Task: Purchase a CRT Monitor
Needed: Web browser
Time: 15-30 minutes
I started out on an Atari 400 and 410 cassette recorder connected to a color television in our family room in the early 1980s. We upgraded to an Atari 800 and 810 disk drive about two years later and, around that time, got a computer table and a dedicated CRT monitor. This was a significant improvement in the quality of the computing experience. The CRT monitor we had was a Sakata SC-100. We had no problems with this monitor. In fact, I still have the same monitor (see photo below) and am impressed that it has survived several long moves and still works like a charm. I have it set up with my go-to system and use it almost daily.
There aren’t many good reasons to purchase a CRT monitor now given how fragile they are, how difficult they are to repair, how much space they take up, and the availability of inexpensive technology for converting the composite signal to S-Video and HDMI for display on LCD and LED monitors and TVs. I have previously posted about how to connect an Atari 8-bit computer to LCD and LED screens. However, it is important to me to be able relive the full 1980s Atari experience. As such, I prefer to use a CRT monitor. This is perhaps the main reason to purchase a CRT.
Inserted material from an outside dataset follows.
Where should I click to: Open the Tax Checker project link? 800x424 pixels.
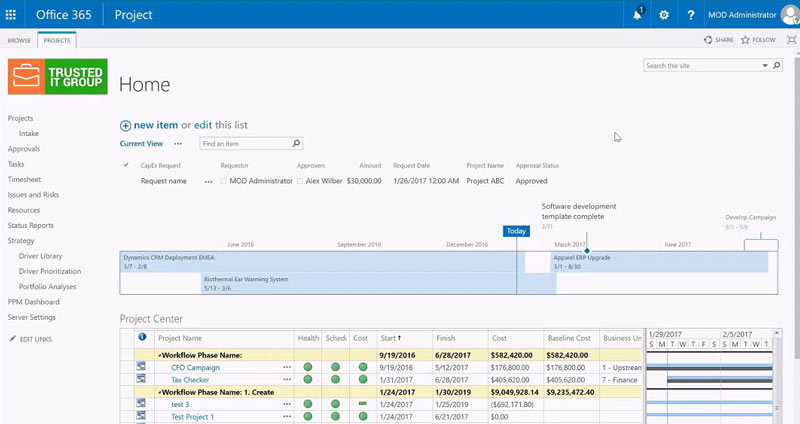tap(190, 380)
There are two CRTs that I recommend. The first is the Sakata SC-100. These do come up from time to time on eBay. I have seen several over the past year with prices between $100 and $200. Shipping is pretty high since these are heavy and need lots of packing materials. Below is a new product announcement for the Sakata that appeared in a June 4, 1984 issue of InfoWorld.
The second CRT I recommend is the Commodore 1701. These are very common and easier to get your hands on than the Sakata. I have two of these and they work great. I rarely use them because it seems weird to use a Commodore monitor with an Atari. That is just my own personal bias. Of course, Atari never marketed a CRT monitor for the 8-bit computers. At the time of this writing, there were several 1701s, and the later 1702s, on eBay for around $150 to $250. Here is a piece in the November, 1983 issue of Compute! on the 1701.
There were other monitors available at the time. A popular brand was Amdek. I have never had an Amdek, or any of the brands, and so have no basis to recommend them. The people that own Amdeks seem to like them.
Keep an eye on eBay for bot Sakata SC-100 and Commodore 1701 CRTs. If you are patient, you will likely be able to find one for about $100 or $150. You can also try to find one locally if you live near a city. Here are my tips for finding local hardware.
As I said, CRT monitors are mostly for nostalgia. Video upgrades and converters for LCD and LED screens provide infinitely better pictures. I still cringe a bit every time I turn on my CRT. I know someday soon it will blow and that will be the end of the Sakata.